- **PROBLEM TO WORK ON**:
Set the pictures aside and set down only the lines from the line holding "Where should I" through the end of the entries below, ends included.

- **GIVEN DATA**:
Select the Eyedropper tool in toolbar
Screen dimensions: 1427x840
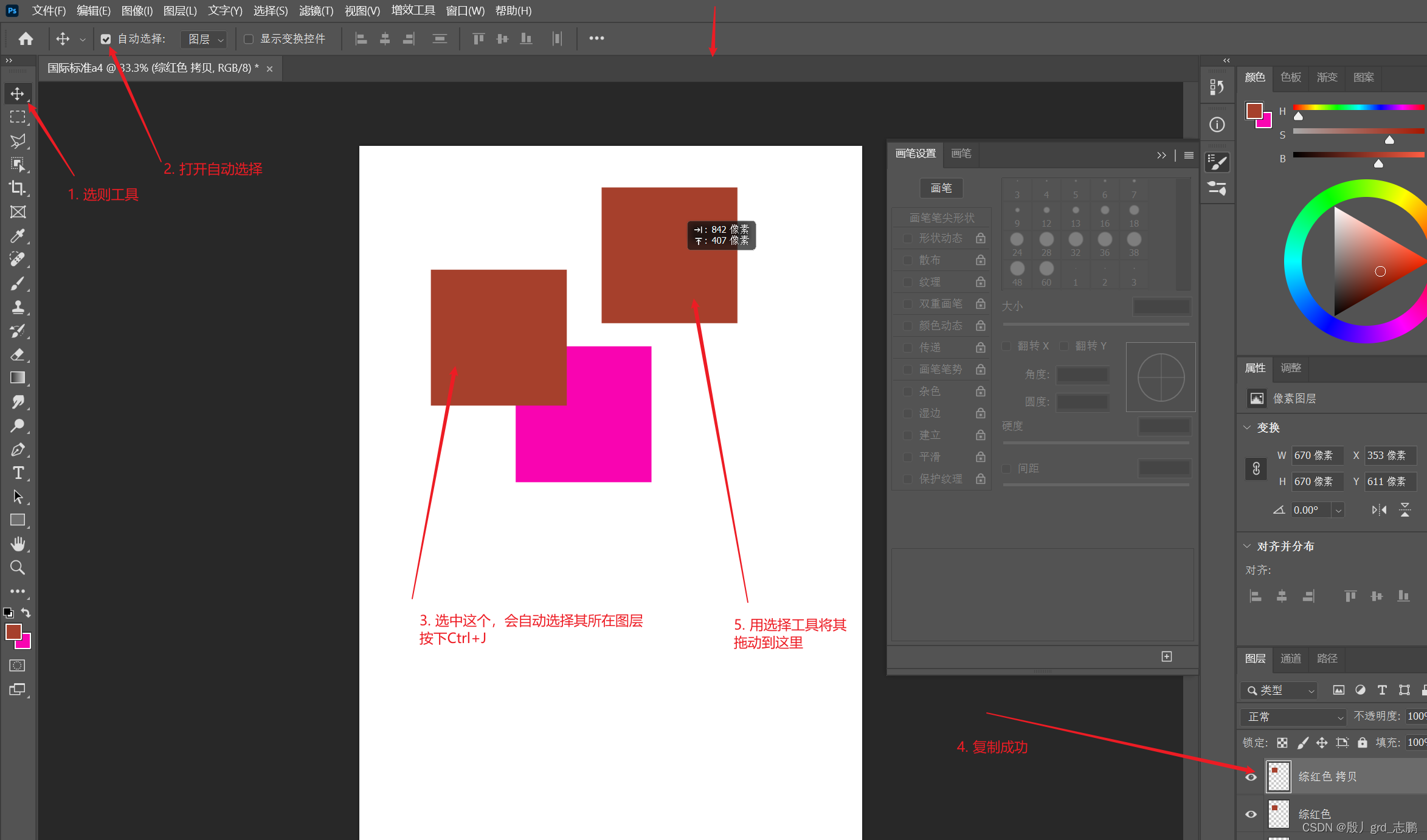[x=18, y=236]
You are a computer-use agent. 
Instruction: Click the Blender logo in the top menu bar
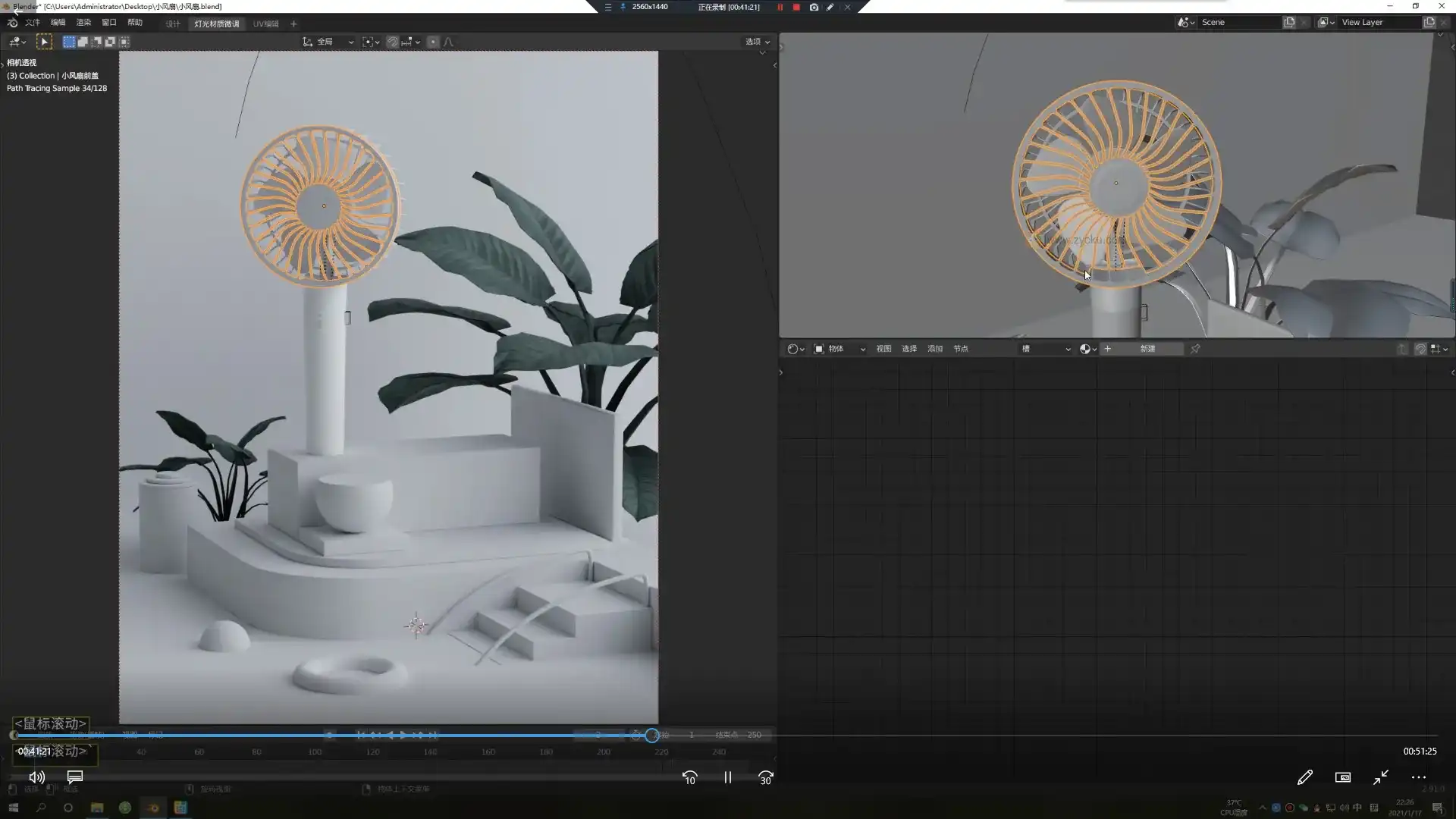(11, 24)
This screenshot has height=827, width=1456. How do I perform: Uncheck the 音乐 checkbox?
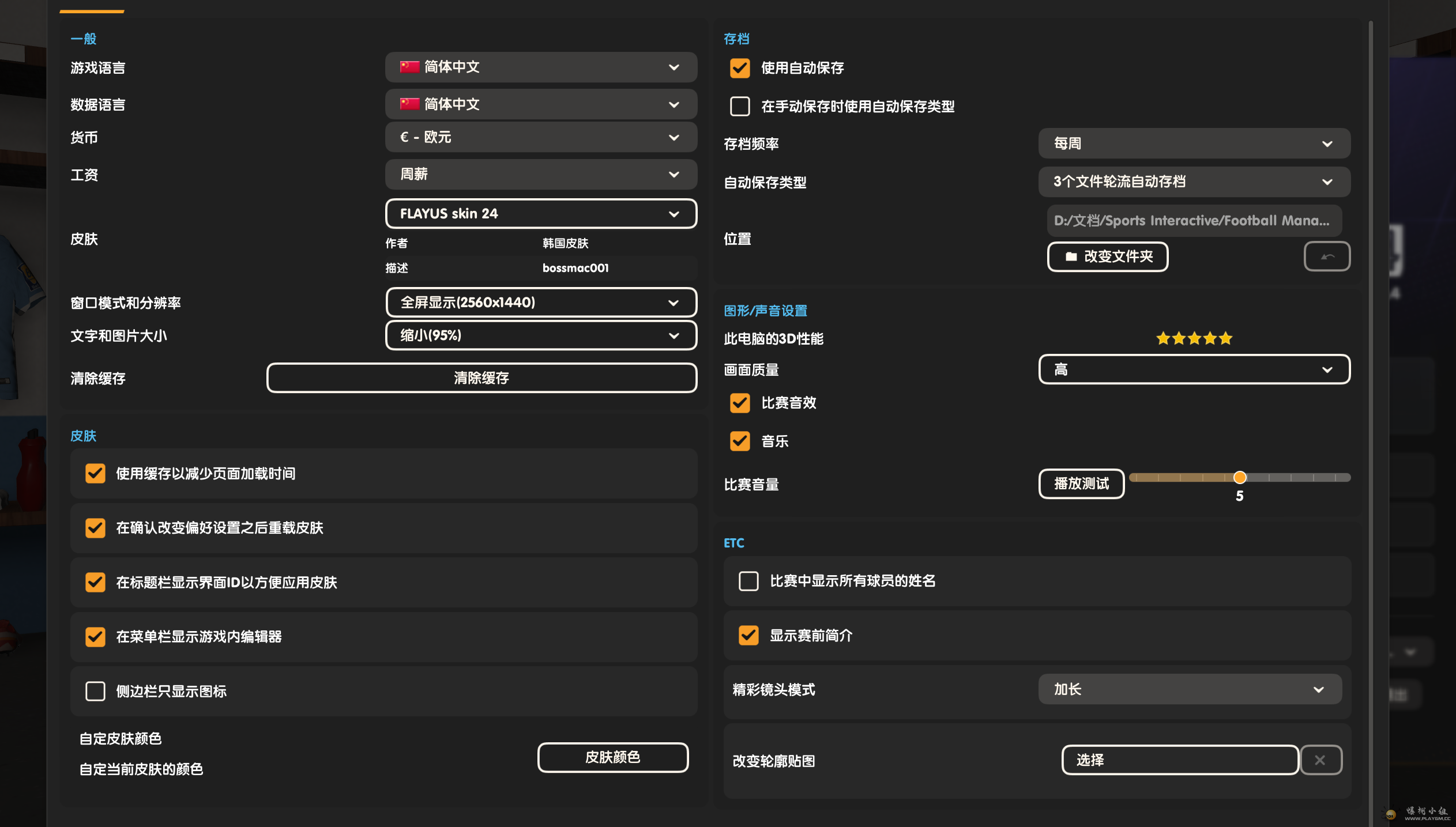pyautogui.click(x=740, y=441)
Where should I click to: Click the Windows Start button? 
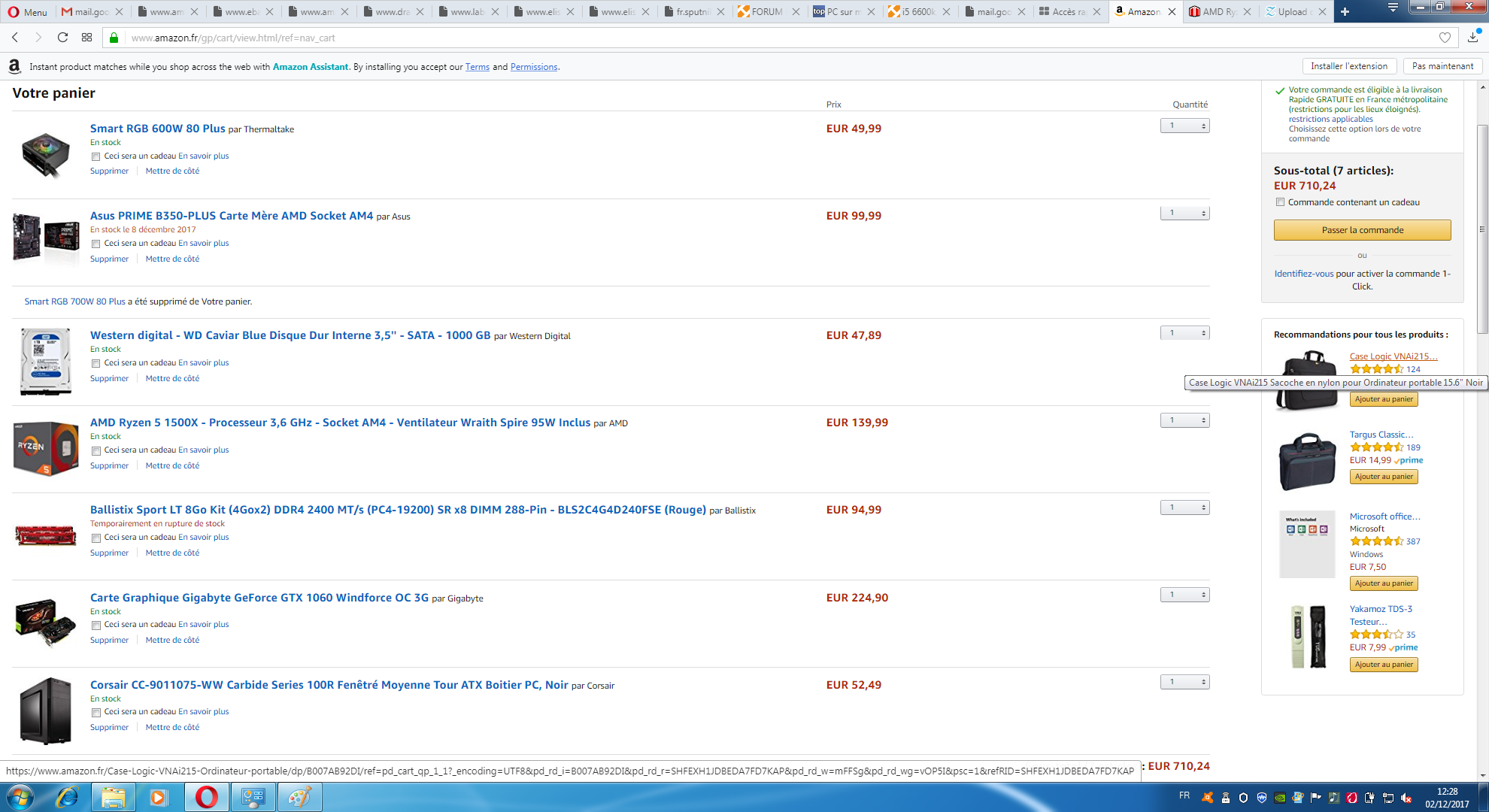pos(20,797)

- **EXERCISE ANSWER**:
Where should I click to: Click the Windows Start button? 
pos(20,797)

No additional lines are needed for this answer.